Domenica si terrà un voto che è la perfetta rappresentanza dell’era dell’incertezza aperta dall’epidemia da Covid-19. Incertezza sin dalla data, che è stata confermata solo lunedì scorso a cinque giorni dalla fine della campagna, nei risultati, con un 40 per cento di indecisi nei sondaggi, e ancora nelle operazione di voto che, a oggi, ancora non hanno chiarito come far votare gli elettori in quarantena o positivi al Covid-19. Si è proposta una divisione per fasce orarie – dalle 9,00 alle 12,00 per le persone a rischio, dalle 12,00 alle 19,00 tutti gli altri elettori, tranne i positivi al Covid e quelli in quarantena che avranno come fascia consigliata quella dalle 19,00 alle 20,00. È possibile votare per posta e le autorità invitano a approfittare della modalità, potenziando gli uffici che attuano il meccanismo, mentre criticità emergono dai seggi, con componenti che rifiutano di rispondere alla convocazione.
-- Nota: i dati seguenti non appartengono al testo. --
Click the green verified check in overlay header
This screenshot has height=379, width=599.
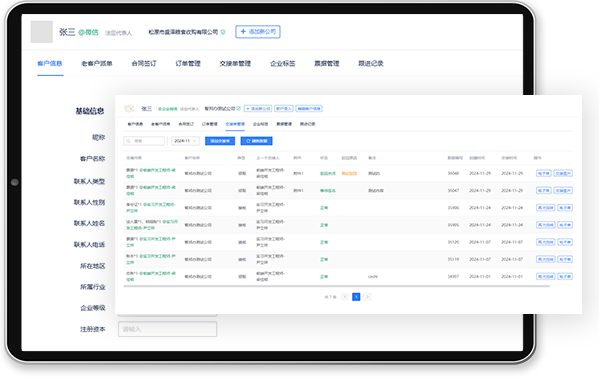(x=239, y=109)
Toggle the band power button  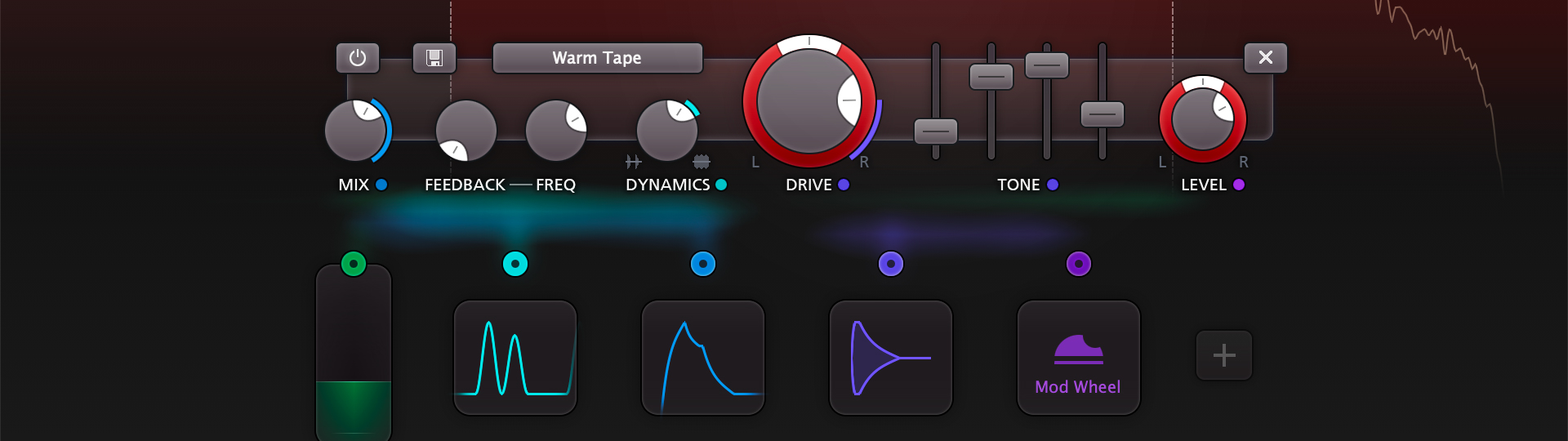358,58
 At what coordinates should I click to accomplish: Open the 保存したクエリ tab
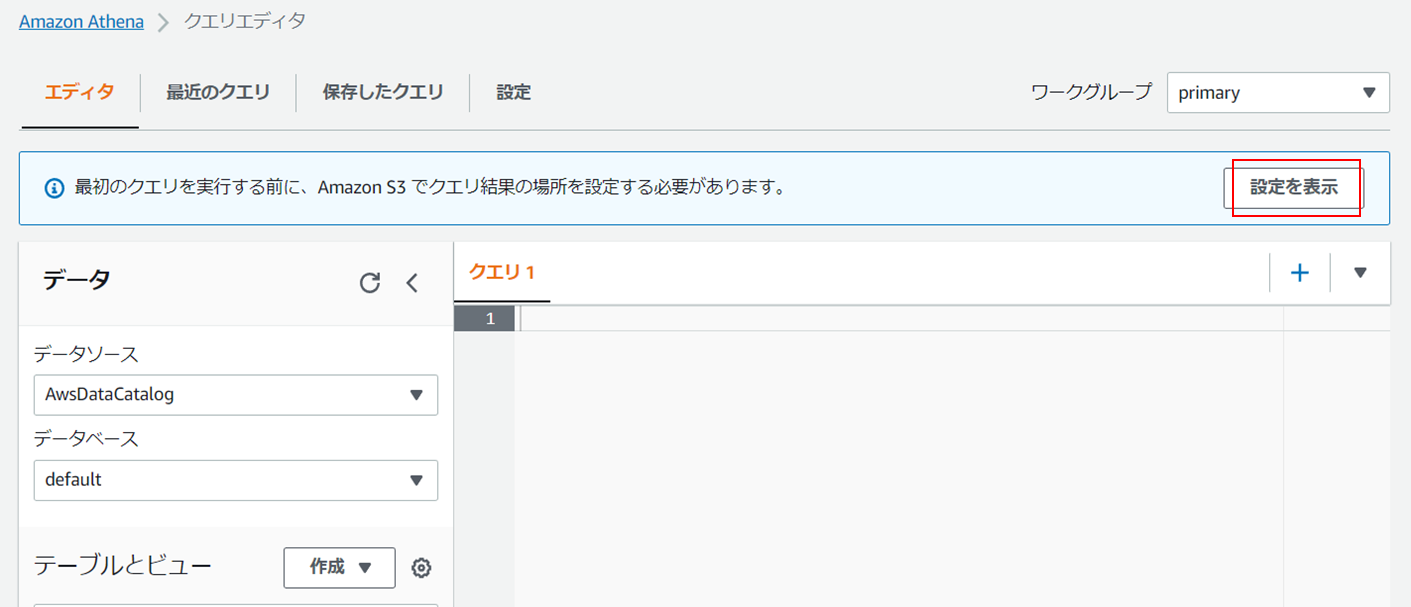point(383,93)
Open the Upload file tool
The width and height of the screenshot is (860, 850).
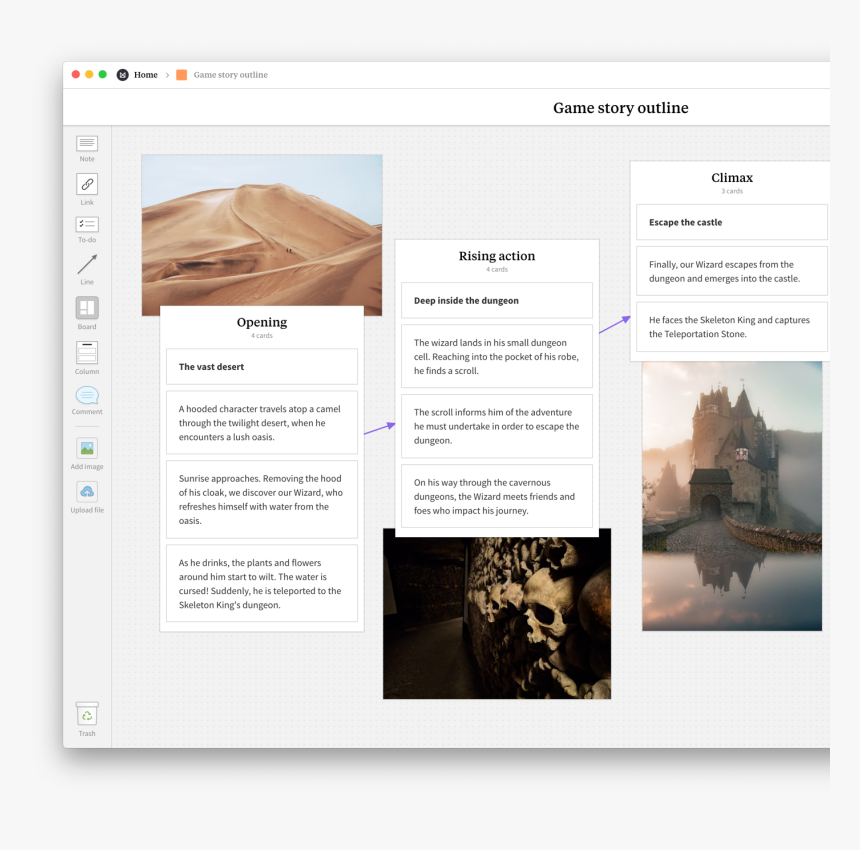(87, 492)
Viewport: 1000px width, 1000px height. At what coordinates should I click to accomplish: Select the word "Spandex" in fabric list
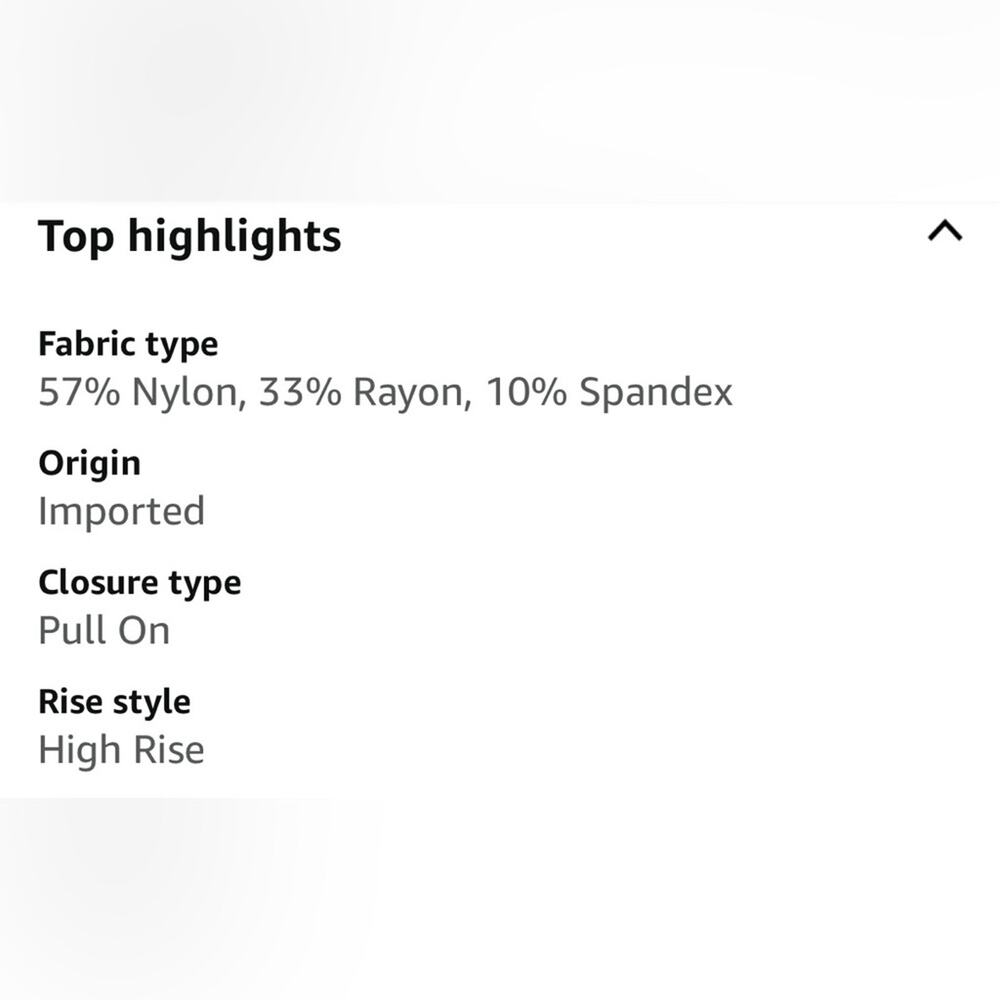(656, 393)
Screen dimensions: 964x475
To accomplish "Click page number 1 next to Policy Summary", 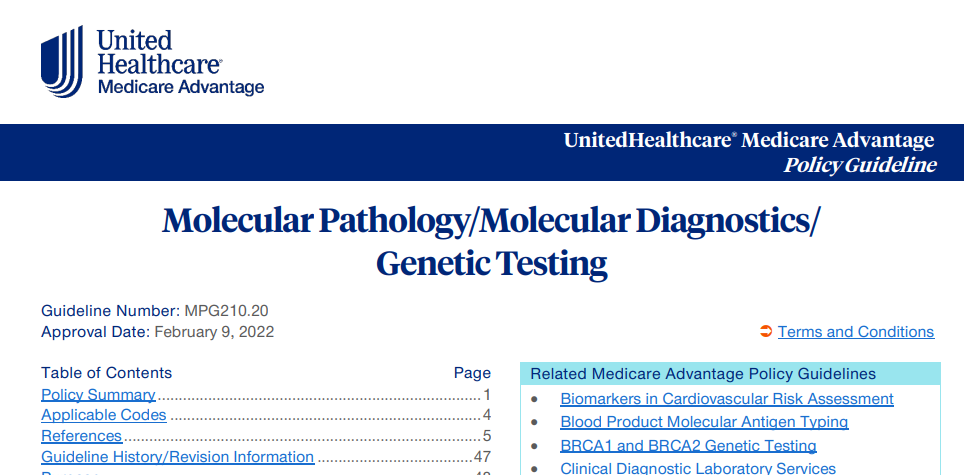I will (x=487, y=395).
La partecipazione è stata molto alta nelle ultime due tornate elettorali, il 77,46 per cento nel 2015 e l’81,94 per cento nel 2017. La tenuta del meccanismo elettorale davanti al Covid sarà una prova importante per la Catalogna e per la Spagna e fornirà indicazioni utili agli altri paesi.

Salvador Illa contro tutti sembra essere il tono delle ultime ore di campagna, con Erc che prova a mobilitarsi contro l’offensiva di JxC mettendo in campo l’icona del suo leader incarcerato, Oriol Junqueras, a fronte di quello scappato all’estero, Carles Puigdemont. Se Illa dovesse vincere non avrebbe nessuna garanzia di riuscire a governare, le divisioni nel campo indipendentista potrebbero non garantire un esecutivo stabile. Non è da scartare che un nulla di fatto possa rendere necessario un ritorno alle urne in tempi brevi.